Fino a quando “non ci sono alternative”?

“Fra i possibili temi del 2021, avevamo indicato il processo di normalizzazione dei tassi negli Stati Uniti. Oggi, a distanza di sole tre settimane, il trend appare ancora pienamente in atto, in particolare a seguito dell’ac­celerazione indotta da un’onda blu democratica ‘a scoppio ritardato’. Infatti, con la nuova maggioranza in Senato a dare ulteriore forza alla nuova Ammini­strazione, aumentano le possibilità che le politiche americane siano fortemente improntate alla spesa pubblica e, almeno nella prima fase, a un forte aumento del deficit, ovvero dell’offerta stessa di Treasury. Il riflesso condizionato dei mercati è stato quindi quello prevedibile, con il decennale arrivato all’1,15%. Questo movimento ha in ogni caso conse­guenze non limitate all’obbligazionario: per dirla con un vecchio adagio del settore, ‘le valutazioni di tutte le asset class dipendono dal decennale americano’”. Lo afferma Antonio Anniballe, gestore del team Multi Asset Italia di Gam (Italia) Sgr. Di seguito la sua analisi.

Un punto riguarda ad esempio i mercati azionari. Nel 2020 è tornato prepotentemente di moda il concet­to di “premio al rischio”: il celebre acronimo TINA (There Is No Alternative) ha dato sostanza teorica a valutazioni azionarie approdate ai livelli più elevati degli ultimi vent’anni. “Non c’è alternativa all’azio­nario”, con rendimenti obbligazionari pari a zero (o negativi!). A questo punto, ascesa delle scadenze lunghe americane e concomitante rally azionario hanno invece riportato il premio al rischio azionario ai minimi da fine 2018. Risulta naturale quindi porsi un nuovo quesito: qual è il livello dei Treasury che danneggia i mercati azionari?

La risposta più plausibile non è in un singolo numero, ma nella forma che prenderà il processo.

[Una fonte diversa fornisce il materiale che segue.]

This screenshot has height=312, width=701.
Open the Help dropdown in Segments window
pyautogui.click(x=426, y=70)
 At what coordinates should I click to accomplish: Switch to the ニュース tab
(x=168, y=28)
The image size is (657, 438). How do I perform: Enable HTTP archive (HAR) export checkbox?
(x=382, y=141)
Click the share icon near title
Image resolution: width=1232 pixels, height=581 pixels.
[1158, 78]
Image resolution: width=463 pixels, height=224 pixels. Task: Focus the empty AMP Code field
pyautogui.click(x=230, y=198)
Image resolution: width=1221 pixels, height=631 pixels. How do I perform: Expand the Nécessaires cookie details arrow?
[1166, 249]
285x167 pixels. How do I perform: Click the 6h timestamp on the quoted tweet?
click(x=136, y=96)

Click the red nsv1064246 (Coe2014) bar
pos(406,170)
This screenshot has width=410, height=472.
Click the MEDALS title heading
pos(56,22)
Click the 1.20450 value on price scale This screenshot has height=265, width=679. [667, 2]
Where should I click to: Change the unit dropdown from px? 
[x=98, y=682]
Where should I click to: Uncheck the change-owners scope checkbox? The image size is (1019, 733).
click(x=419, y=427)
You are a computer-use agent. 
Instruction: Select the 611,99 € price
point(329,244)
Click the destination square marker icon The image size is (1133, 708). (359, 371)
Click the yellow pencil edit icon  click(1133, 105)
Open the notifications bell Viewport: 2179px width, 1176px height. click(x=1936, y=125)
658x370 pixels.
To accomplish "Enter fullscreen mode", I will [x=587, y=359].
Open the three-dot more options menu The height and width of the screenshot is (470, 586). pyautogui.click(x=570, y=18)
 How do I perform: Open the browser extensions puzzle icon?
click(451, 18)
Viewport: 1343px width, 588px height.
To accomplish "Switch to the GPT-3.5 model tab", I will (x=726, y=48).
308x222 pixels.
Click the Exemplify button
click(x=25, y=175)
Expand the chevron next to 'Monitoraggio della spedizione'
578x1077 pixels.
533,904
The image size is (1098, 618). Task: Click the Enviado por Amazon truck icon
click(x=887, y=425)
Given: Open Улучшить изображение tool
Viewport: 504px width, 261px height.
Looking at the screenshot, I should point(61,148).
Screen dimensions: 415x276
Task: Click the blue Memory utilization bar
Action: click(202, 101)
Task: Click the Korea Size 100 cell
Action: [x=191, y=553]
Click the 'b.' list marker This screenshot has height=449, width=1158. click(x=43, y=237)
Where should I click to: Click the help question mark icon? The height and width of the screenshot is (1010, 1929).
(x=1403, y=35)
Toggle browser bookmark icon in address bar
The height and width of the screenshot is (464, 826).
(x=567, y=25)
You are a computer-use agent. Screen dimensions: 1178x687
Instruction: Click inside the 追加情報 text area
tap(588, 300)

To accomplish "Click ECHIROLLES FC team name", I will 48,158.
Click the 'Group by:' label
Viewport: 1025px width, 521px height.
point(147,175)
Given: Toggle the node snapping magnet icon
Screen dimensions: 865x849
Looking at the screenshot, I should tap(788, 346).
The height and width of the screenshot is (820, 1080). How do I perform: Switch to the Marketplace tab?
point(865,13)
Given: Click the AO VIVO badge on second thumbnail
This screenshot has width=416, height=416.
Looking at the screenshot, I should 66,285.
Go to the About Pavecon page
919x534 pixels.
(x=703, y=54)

La chiave, per evitare di far deragliare il rally aziona­rio, è duplice. Innanzitutto la risalita dei tassi deve essere graduale: fiammate improvvise potrebbero creare i presupposti per una correzione azionaria; in secondo luogo, è bene che i tassi reali, ovvero i rendimenti depurati dall’inflazione, rimangano ancorati ai nominali e, possibilmente, negativi. In fondo, questo duplice obiettivo è quello perseguito dalla stessa Fed. Stando alle ultime dichiarazioni di vari esponenti della banca centrale (Bostic su tutti), in una certa misura il processo di normalizzazione delle scadenze lunghe in atto è considerato salutare. È però chiaro che un’accelerazione incontrollata del movimento non è nei desideri di nessuno e potrebbe indurre a interventi, quanto meno verbali.

Se gli eccessi di mercato potrebbero essere smus­sati dalle autorità monetarie, rimane il fatto che, ai livelli attuali di premio al rischio, i mercati sono mag­giormente vulnerabili rispetto a improvvise notizie ne­gative. Tali livelli sono il risultato delle recenti notizie positive (vaccini, accordo Brexit, nuova Amministra­zione Usa). Informazioni di segno contrario (disor­dini nell’insediamento di Biden? Lenta distribuzione vaccini?) potrebbero indurre i mercati a prezzare diversamente i rischi e, in altri termini, favorire un movimento correttivo.